Fumihiko Yasuno, Akihiko Taguchi, Akie Kikuchi-Taura, Akihide Yamamoto, Hiroaki Kazui, Takashi Kudo, Atsuo Sekiyama, Katsufumi Kajimoto, Toshihiro Soma, Toshifumi Kishimoto, Hidehiro Iida and Kazuyuki Nagatsuka
Background: Despite advances in the understanding of stroke, therapeutic options for stroke are limited. Inflammatory mechanisms activated after brain ischemia are a key target of translational cerebrovascular research. The purpose of the present study was to investigate the existence of microstructure abnormalities in the white matter of stroke patients and their relationship to lymphocyte subsets.
Methods: The study included 18 patients with acute ischemic stroke and 22 healthy subjects. Diffusion tensor scans with magnetic resonance imaging were performed. Whole brain voxel-based analysis was used to compare fractional anisotropy (FA) in the stroke and healthy control groups. Blood samples were obtained from all subjects at the initial examination. The lymphocyte subsets in peripheral blood were evaluated with flow cytometric analysis. Helper T cells (CD3+ and CD4+), cytotoxic T cells (CD3+ and CD8+), B cells (CD19+), natural killer cells (CD16+ or CD56+), and regulatory T cells (Tregs) (CD4+, CD25+, and FOXP3+) were identified.

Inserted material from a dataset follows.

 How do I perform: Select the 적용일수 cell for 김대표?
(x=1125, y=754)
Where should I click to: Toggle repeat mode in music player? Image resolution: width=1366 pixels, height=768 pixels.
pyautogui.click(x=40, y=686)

Results: In the voxel-based analysis, FA in the bilateral anterior limbs of the internal capsule was lower in stroke patients than in healthy subjects. These regions exhibited decreased axial diffusivity. The frequency of Tregs was lower in patients than in healthy controls. In patients, we found a significant positive relationship between the level of circulating Tregs and the FA value in the anterior limb of the internal capsule.
Conclusions: Patients exhibited a decreased frequency of circulating Tregs and the degree of reduction correlated with the decrease in the FA value in the internal capsule. Tregs might attenuate post-stroke white matter tissue damage by limiting the immune response. Our findings demonstrate the need for further study of the role of Tregs in the prevention of post-stroke cerebral damage.